My Mom Barely Baked During My Childhood – But When She Did, It Was Perfect
Cookies from scratch were a rarity growing up, but my mom’s doctored-up box cake still lives in my memory. Here’s how I recreated it as a pastry chef.
As a pastry chef, I live and breathe all things sugar- and butter-laden. But I didn’t grow up eating brownies my mom made or smelling cookies freshly pulled from my grandma’s oven – rituals many consider a staple of a stereotypical American childhood. Ironically, my exposure to homemade baked goods was pretty limited until I took up baking in high school (which may explain my now-tireless sweet tooth, but that’s another issue altogether). It wasn’t that my family was overly health-conscious or opposed to sweets; just that homemade goodies, and a mom who regularly baked, weren’t defining features of my childhood — an experience that many other Asian Americans seem to share when they compare notes.
In fact, there are memes on how fully functional ovens are hilariously under-used in the Asian diaspora. It’s an “Asian thing” to use the appliance not for frequent cooking, but to store pots and pans. In Minari (2020), seven-year-old David tells his grandmother, visiting the U.S. from Korea, that she’s “not like a grandma” because, among other things, she doesn’t “make cookies!”
It’s not to say that every American mother is some baker extraordinaire or that Asian moms never make desserts. But compared to many white moms, my mom did not bake much ... or really, at all. Sure, we would have Pillsbury Crescents and cinnamon rolls out of a can from time to time, but homemade treats like blueberry muffins or apple pie were items I’d only see referenced in books or on television. Our oven was reserved for warming up pizza rolls or baking Thanksgiving casserole once a year, not for cranking out a weekly, rotating assortment of baked goods.
There is, however, one thing I do remember my mom baking when I was growing up: a hefty, unadorned chocolate chip-sour cream bundt cake. No frosting, glaze or garnishes – just plain chocolate chip-studded yellow cake served by the slice. When it was my family’s turn to host our church’s small group at home, my mom would bake the bundt cake to accompany a spread of chips, fruit and beverages. The cake was objectively nothing fancy, for a mundane occasion, and I likely ate it back then without much thought or fanfare. Even though it’s been years since I last had a bite of her bundt cake, it lives on as perfect in my mind: rich and moist, with a tender but substantial crumb and just the right amount of chocolate chips embedded in each slice.
As it turns out, the cake wasn’t even technically homemade. Using a “recipe” she found somewhere and jotted down on a notepad, my mom worked magic by adding a few extra ingredients to boxed cake mix: sour cream, instant vanilla pudding mix, oil and chocolate chips. The cake didn’t boast hours of meticulous work, but was fast, crafty, resourceful – and somehow just right. It was so much more than the sum of its parts, transforming standard yellow box cake (specifically the one noted “Butter Recipe Yellow”) into a scrumptious, memorable treat.

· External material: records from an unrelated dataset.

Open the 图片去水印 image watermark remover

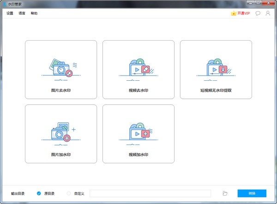(61, 68)
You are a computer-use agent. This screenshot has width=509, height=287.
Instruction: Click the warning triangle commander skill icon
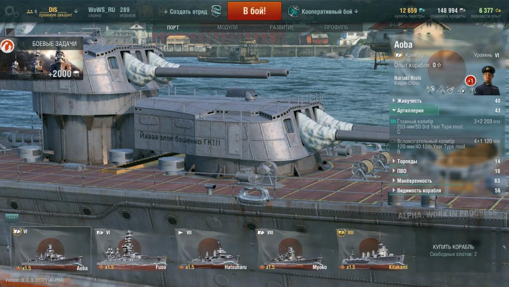click(x=472, y=90)
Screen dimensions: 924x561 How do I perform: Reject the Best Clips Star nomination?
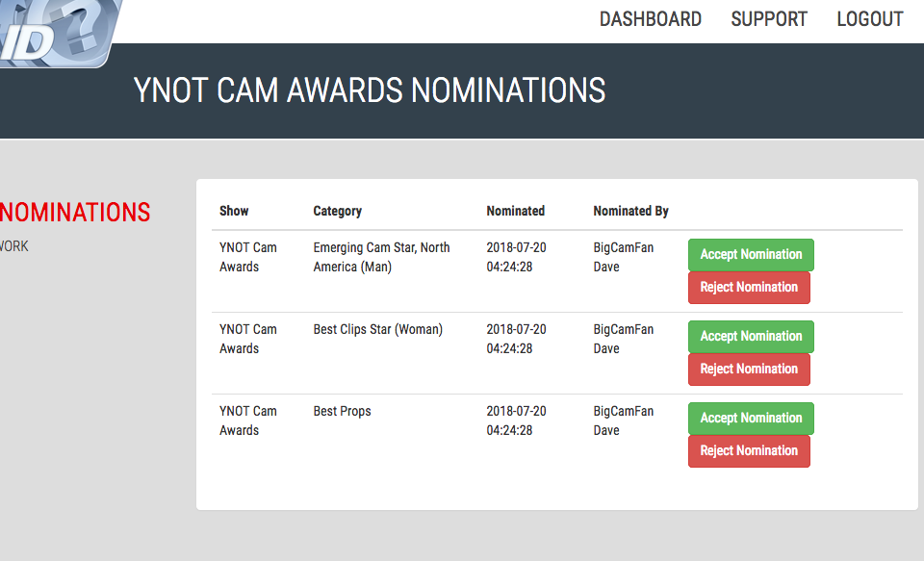point(749,369)
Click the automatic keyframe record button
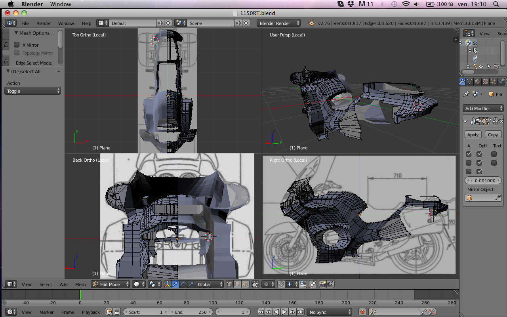Image resolution: width=507 pixels, height=317 pixels. [362, 312]
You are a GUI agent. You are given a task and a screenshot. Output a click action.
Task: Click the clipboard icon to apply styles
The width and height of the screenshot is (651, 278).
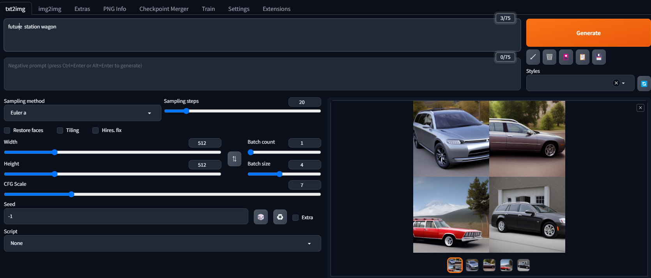[582, 57]
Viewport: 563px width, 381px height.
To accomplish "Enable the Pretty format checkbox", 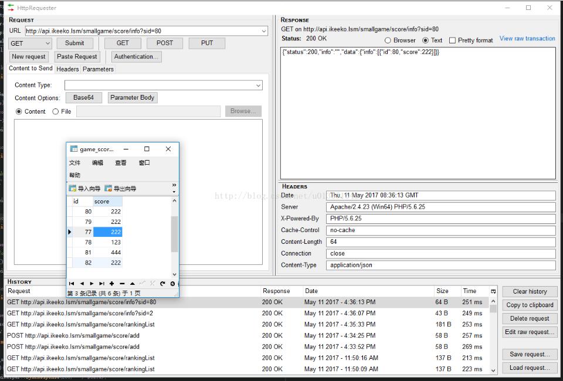I will tap(452, 40).
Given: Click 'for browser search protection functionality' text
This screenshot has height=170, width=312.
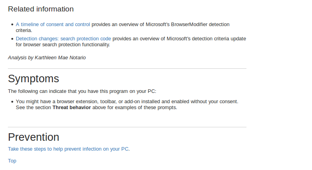Looking at the screenshot, I should (x=63, y=44).
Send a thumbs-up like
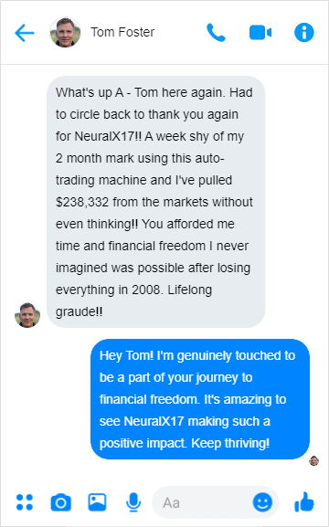Screen dimensions: 329x527 point(304,502)
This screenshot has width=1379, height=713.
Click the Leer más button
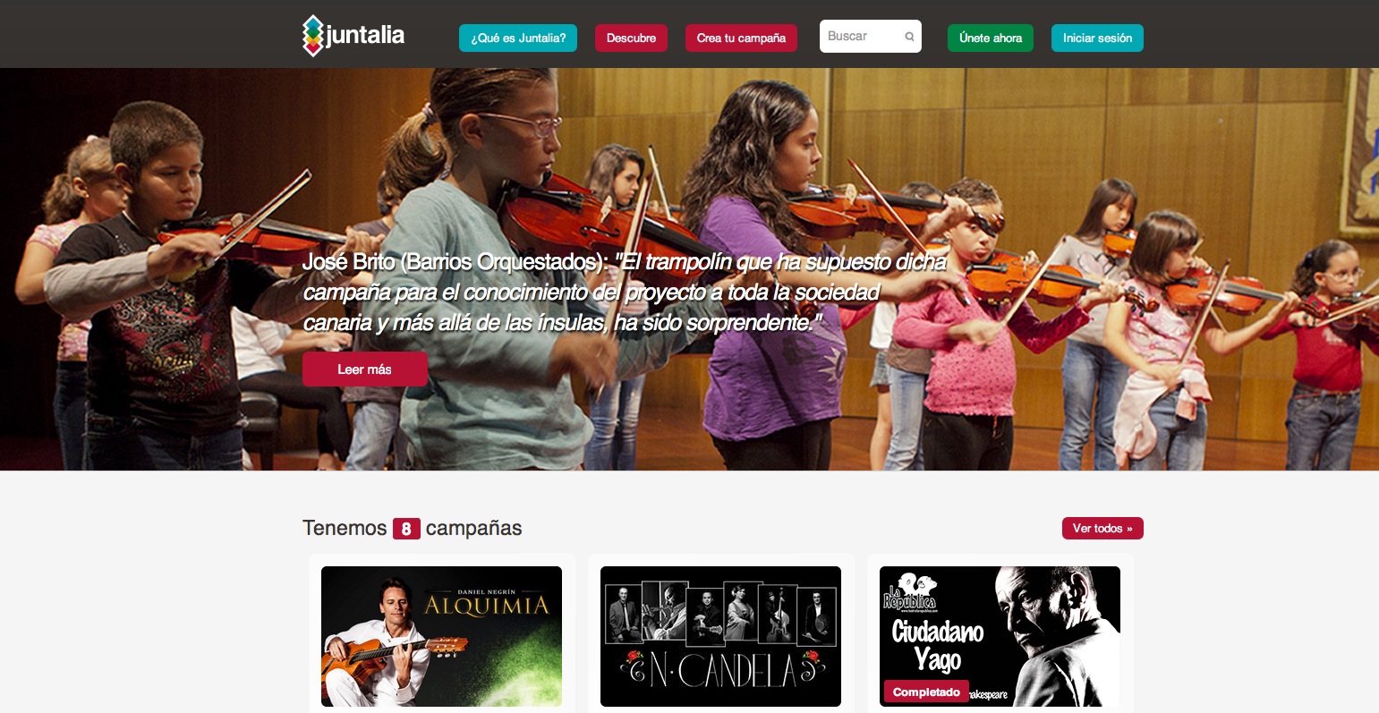pyautogui.click(x=364, y=369)
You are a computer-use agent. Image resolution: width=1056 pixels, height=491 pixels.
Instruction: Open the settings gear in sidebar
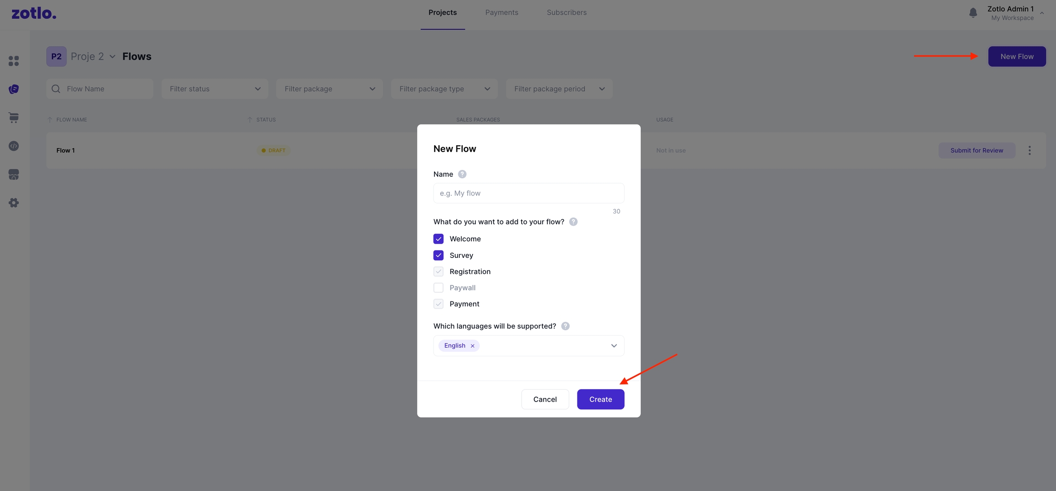coord(14,203)
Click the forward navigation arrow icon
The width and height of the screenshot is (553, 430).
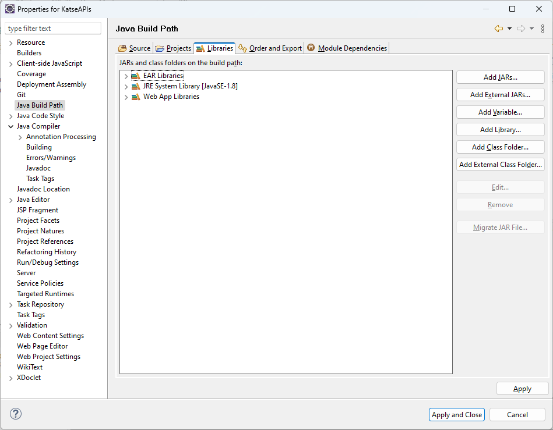521,29
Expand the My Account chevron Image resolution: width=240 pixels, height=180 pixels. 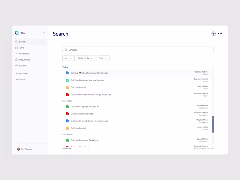[x=41, y=149]
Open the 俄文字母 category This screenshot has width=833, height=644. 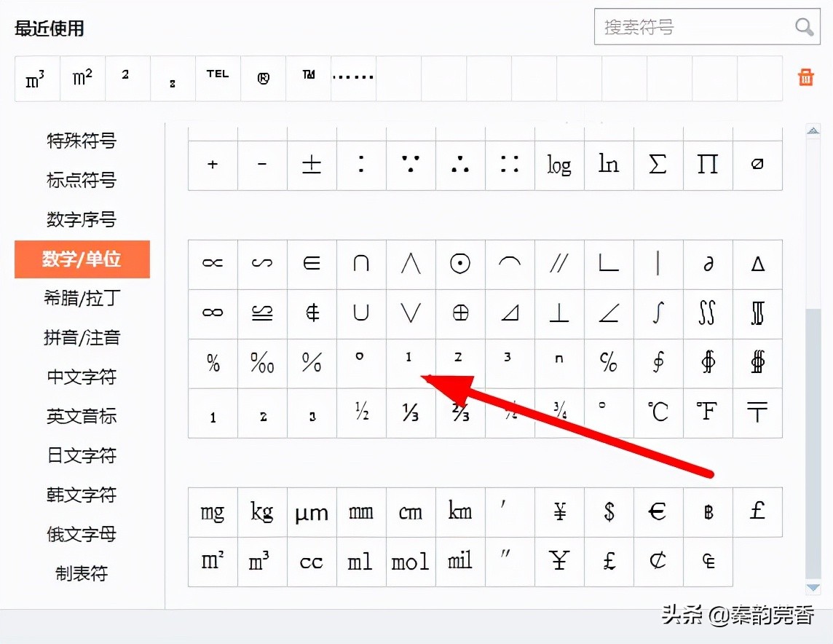[82, 535]
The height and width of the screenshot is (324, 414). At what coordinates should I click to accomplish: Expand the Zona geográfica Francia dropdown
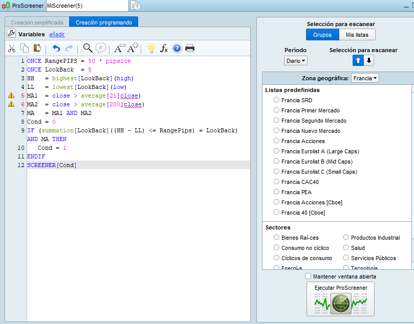coord(365,78)
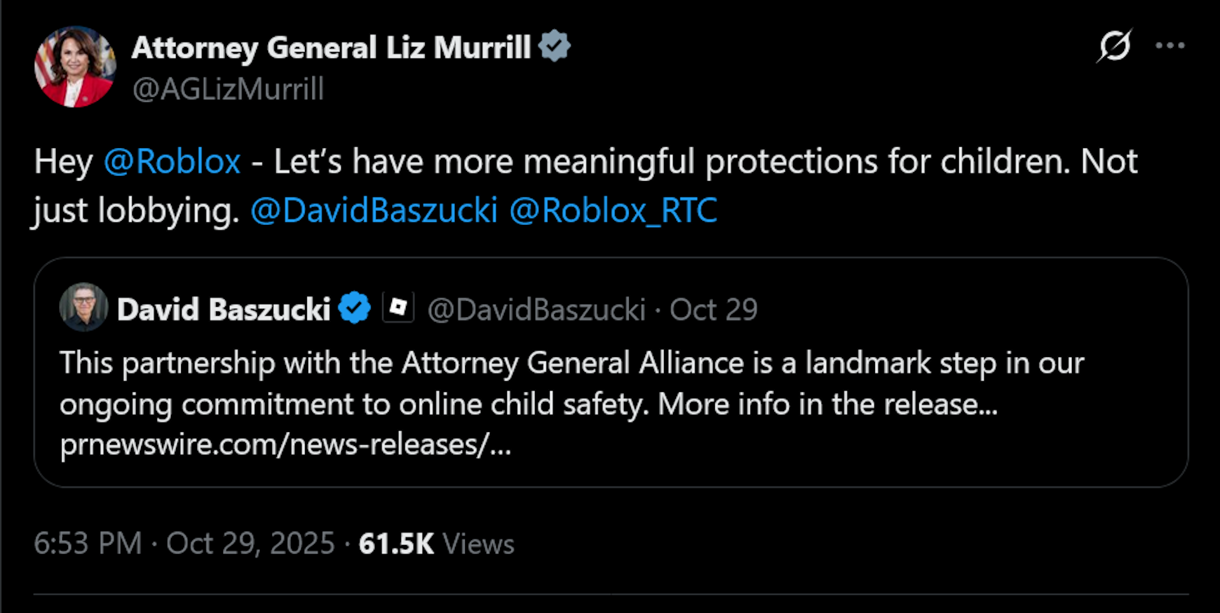This screenshot has height=613, width=1220.
Task: Open David Baszucki's profile picture
Action: click(x=85, y=307)
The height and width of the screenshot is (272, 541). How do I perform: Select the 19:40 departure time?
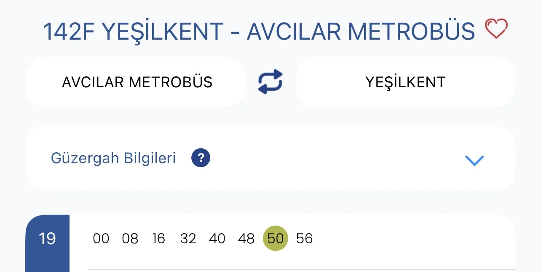click(x=217, y=239)
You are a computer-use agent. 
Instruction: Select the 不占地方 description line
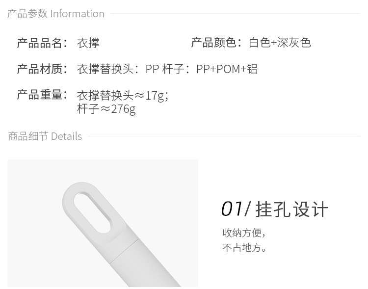(245, 248)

As someone whose day-to-day as a pastry chef revolves around granular details and precise measurements, reflecting on this simple, straightforward cake feels like a breath of fresh air, a welcome break from the endless pursuit of creativity that’s sometimes invigorating, other times exhausting. Years later, my mom’s semi-homemade bundt cake reminds me that at the end of the day, good cake needs only to be a joy to eat — whether it comes from a box or a decades-old family recipe.
In this loose interpretation of my mom’s cake, similar to my Gem Cakes, I incorporate a combination of sweet rice flour (which adds a subtle “springiness” to the cake’s texture), all-purpose flour and a healthy amount of sour cream to produce a rich, plush cake. Instead of a large bundt pan (which I actually don’t own), I opted for a versatile 8-inch square pan, which produces a scaled down, snackable cake that doesn’t skimp on taste or decadence. And though I experimented with chopped dark and milk chocolate and mini morsels, I found that nothing can quite replace classic semi-sweet chocolate chips — especially when they’re still delightfully melty as you dig into that first square of cake.
Since I finished high school, my mom has started baking more, turning out mouth-watering treats like walnut-banana bread; boxed brownies spiked with instant coffee and peanut butter chips; and a moist, seasonal apple cake. Though one might call this unfortunate timing (homemade banana bread would’ve been an ideal after-school snack, if you ask me), there’s a certain beauty in the fact that as I’ve discovered and grown into my culinary self as an adult, my mom also found renewed interest in exploring and creating food, both sweet and savory, for the fun of it. Perhaps this snack cake recipe will be next on her to-bake list, bringing all of this full-circle (insert bundt imagery here) in the most poetic way — the past and present meeting, mixing and meshing into something beautiful and delicious at the intersection of sour cream-packed, chocolate chip-filled cake.